Bagong melanjutkan, "Berarti aku yang keliru. Apa yang didawuhkan Prabu Dwarawati benar. Begawan Kintoko Dewo ini palsu. Dari luar saja sok suci tapi hatinya kejam.”

"Apa maksudmu, Bagong. Kowe kan cantrikku, harusnya membelaku,” jawab Kintoko Dewo dengan lemah lembut.

"Cantrik mbelgedhes. Ora sudi aku jadi baturmu. Tujuanmu menghentikan perang Baratayudha cuma ingin menumbalkan Prabu Kresna dan Semar. Itu ilmu gathuk darimana,” sindir Bagong.

"Eh, Bagong. Ini bukan ilmu gathuk. Kalau marcapada ingin tentram dan damai, tidak ada perang, tidak dihuni orang-orang radikal, ya harus menumbalkan Kresna dan Semar. Sebab keduanya adalah penghasut dan radikal,” timpal sang begawan.

"Gundulmu melocot. Prabu Dwarawati adalah orang suci. Titisan Dewa Wisnu. Bagaimana mungkin dia disebut penghasut perang. Semar, meskipun hanyalah punokawan, wong kere, tapi dia juga orang suci. Dia titisan dewa. Meski aku sering njambal, sering panggil dia Mar Mer, tapi aku sangat menghormatinya melebihi nyawaku sendiri, bahkan aku rela pertaruhkan nyawa demi bapakku. Jadi cangkummu yang hati-hati kalau bicara,” mata Bagong mulai mendonong, tampak emosi tidak tertahan.

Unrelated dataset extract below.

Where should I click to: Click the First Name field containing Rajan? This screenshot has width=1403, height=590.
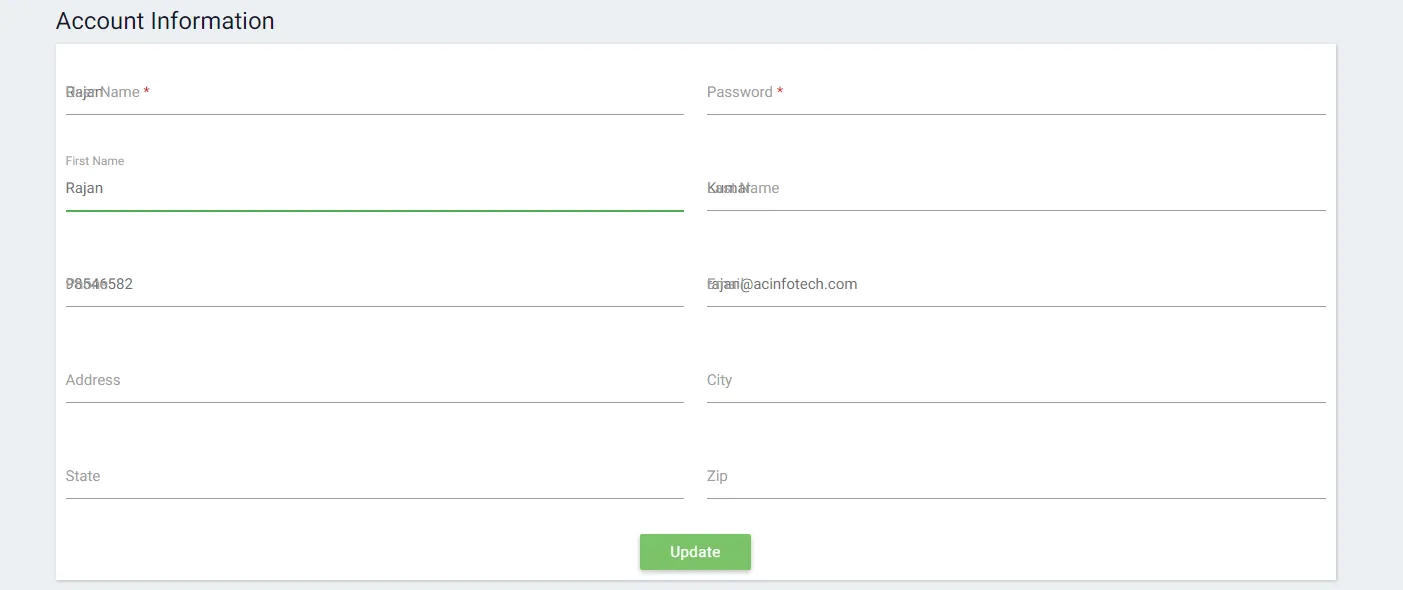pyautogui.click(x=374, y=188)
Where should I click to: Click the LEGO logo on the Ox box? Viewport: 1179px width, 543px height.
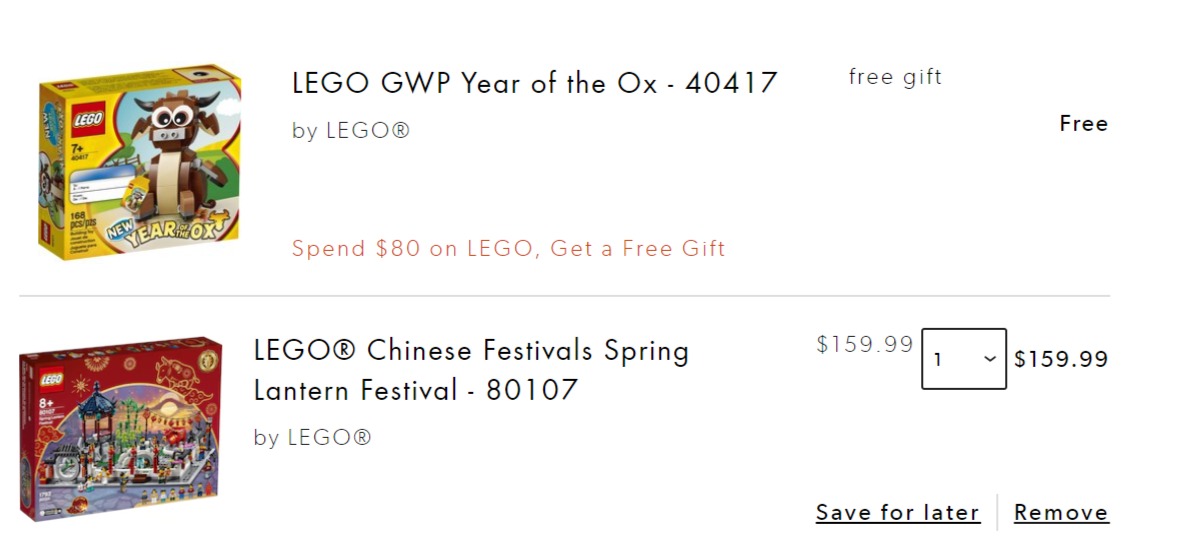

Tiba-tiba Werkudara berdiri di hadapan Bagong. "Bagong. Jaga nadamu. Hati-hati kalau bicara dengan orang suci. Sampai kata-katamu tidak sopan, tak injak kapok kowe, biar modar sekalian,” ancam Werkudara.

"Ndoro, aku bukannya tidak sopan. Tapi mereka yang tidak sopan. Ndoro Werkudara dan Janaka dibohongi sama Kintoko Dewo,” kata-kata Bagong tidak melunak, bahkan semakin keras.

"Kowe berani sama junjungamu. Tak sobek-sobek lambemu dengan Kuku Pancanaka, Bagooong!” Teriak Werkudara.

Mendengar ancaman Werkudara dan nada bicaranya semakin meninggi, Bagong keder dan langsung kabur. Dalam pelarian Bagong hanya bisa menyesali diri.

"Duh Gusti, salahku apa ya. Prabu Werkudara kok ngamuk. Petruk, Gareng, kalian dimana? Aku mau dibunuh sama Raden Werkudara dan Raden Janaka,” sedih Bagong.   

Karena yang dihadapinya adalah ksatria Ngamarta yang notabene junjungannya, Bagong berniat melaporkan hal tersebut ke Prabu Dwarawati.

Di sana, Bagong bertemu Prabu Dwarawati, Semar dan Prabu Mandura tak lain Baladewa. Dengan nafas masih terengah-engah, Bagong duduk di hadapan mereka sembari mengapurancang.

Bagong pun mulai menceritakan duduk permasalahannya.